Working with Corpora

Licensing and Enablement

The availability of any asset collection is determined by what is (a) licensed and (b) configured under Server Administration. To install a license or to view the currently licensed features, see Administrator Guide section on Product Registration` . To configure which licensed collection types are currently enabled or disabled, see Administrator Guide section on EDG Configuration Parameters.

For general licensing information and available asset collections and packages, see the TopQuadrant website.

TopQuadrant Data Governance Packages

Overview of Corpora

A Corpus is a collection of textual assets, such as documents, excerpts, web pages, etc.. The original items are typically imported from external sources, such as content management systems or web sites and typically are not created nor edited within EDG. The textual content of Corpus assets provides the foundation for manual or automated tagging and annotation using Content Tag Sets. Corpora serve as the content graphs for Content Tag Sets.

Selecting the Corpora link in the left-navigation pane of TopBraid EDG lists all of the Corpus collections currently available to the user and allows authorized users to create new ones.

When working with Corpus collections users will have access to the same functionality as the functionality available for other asset collections e.g., ability to search, import, export, etc. If a Corpus is created without specifying a connector to some content repository, users will be able to use EDG editor to create and edit documents in the Corpus. Otherwise, the documents will come from an external repository and users will not be able to modify them.

See also

Please see the Working with Asset Collections for all the general features of asset collections such as import/export, editing, user permissions, reports and settings.

Create New Corpus

When a new Corpus is created, EDG requires the user to select its data source, as Corpora can be configured to connect to an external source. EDG will then harvest content from that external source and store it in the project graph. Harvesting can be repeated later on demand, and changes to the external source’s documents will be picked up. Harvesting needs to be triggered manually in the Corpora management UI. A Corpus does not synchronize automatically with its external source, but only when requested.

Seven types of connectors to such sources are currently offered, their respective creation wizard pages showing different forms depending on parameters that must me indicated for the connector to operate. These parameters can be adjusted later on by accessing the Manage Tab -> Corpus-Connector-Type Configuration.

  • No connector if content documents are available as RDF already, these can be imported into the Corpus with the usual RDF import function. Similarly, raw documents can be imported singly from local files as described in Import Single Document. No external source will be configured with this connector type. Users will also be able to use the editor app to create new documents.

  • sitemap.xml If a website supports the sitemaps protocol, a configured sitemap.xml connector will harvest its content accordingly.

  • URL list This connector will simply fetch content from all of the URLs listed in its configuration.

Note

The site must not block crawlers or they will be skipped.

  • CMIS If a website is an interface to a Content Management System and offers a Content Management Interoperability Services (CMIS) service endpoint as defined by the standard, a configured CMIS connector will harvest its content accordingly.

  • Amazon S3 Creates a new Corpus and imports documents from a(n) S3 bucket(s). (Make sure you have pre-configured S3 integration from External System Integration Management)

  • SharePoint Creates a new Corpus and imports documents from SharePoint Document Libraries.
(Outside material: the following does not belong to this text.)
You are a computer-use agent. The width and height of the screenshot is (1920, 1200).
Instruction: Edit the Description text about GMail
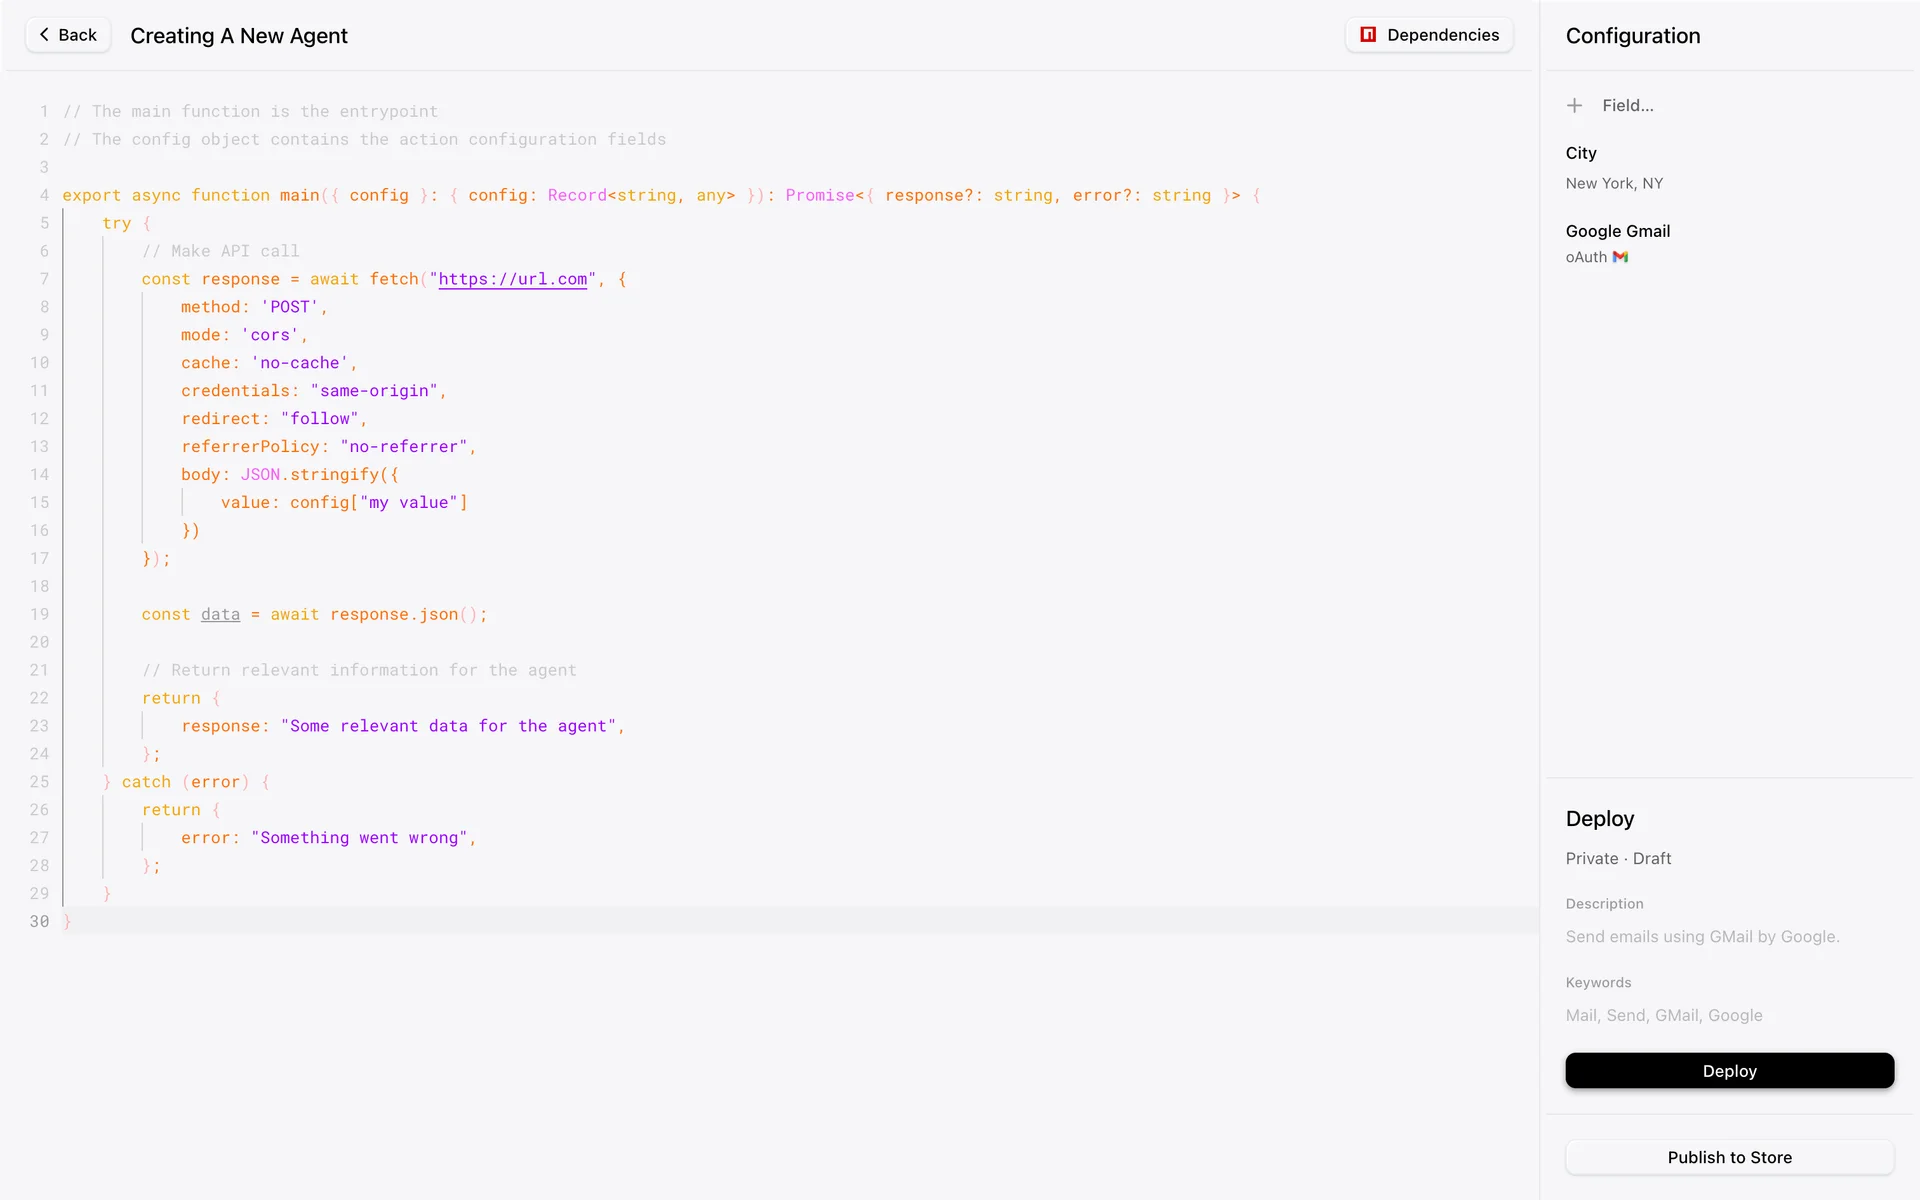point(1702,936)
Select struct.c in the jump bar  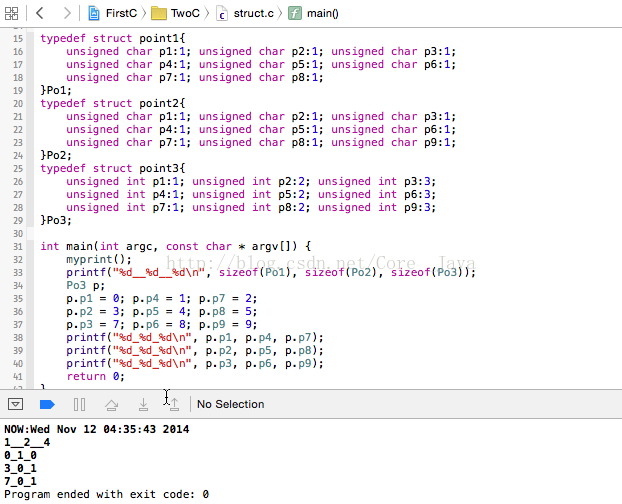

The configuration page will display a tree reflecting all sites and document libraries defined in your SharePoint server. Check the document libraries you would like to include this corpus. (Make sure you have configured your Microsoft 365 tenent from Microsoft 365 Authentication)

  • Local directory Creates a new Corpus from a directory of files in the local files system. Can only be created by system administrators.

Depending on the connector type, you will be asked to provide different settings as required to connect to the source.

Using Manage tab of a Corpus, you could later modify connector parameters specified during the creation process – as external data sources can be on remote networks not necessarily under the creator’s control and connectors should reflect these changes. Connector-specific configuration panel is not available for Corpora configured with No Connector. While the connector’s parameters can be edited post creation, the type of data source (one of the six options above) cannot be changed after creation.

If you will be using this Corpus for Auto Classification, you will need to keep the box checked for Store copy of all documents in EDG. The documents are stored in a “Corpora” folder in the workspace for EDG. Be sure your server has enough disk space for this storage.

Once you have finished configuring your new Corpus, it will appear on the page listing all Corpora. This is the page displayed when you click on the Corpora link in the blue left-navigation pane in EDG. Clicking on an individual Corpus will display its content in the Corpus editor. The first tab for Corpus (the tab that gives you access to the editor) is called Documents.

Importing for a Corpus

Import Single Document is available under the Imports tab only for Corpora collections. It supports manually importing an external file into the corpus, rather than going through a connector or importing an existing RDF representation of the corpus.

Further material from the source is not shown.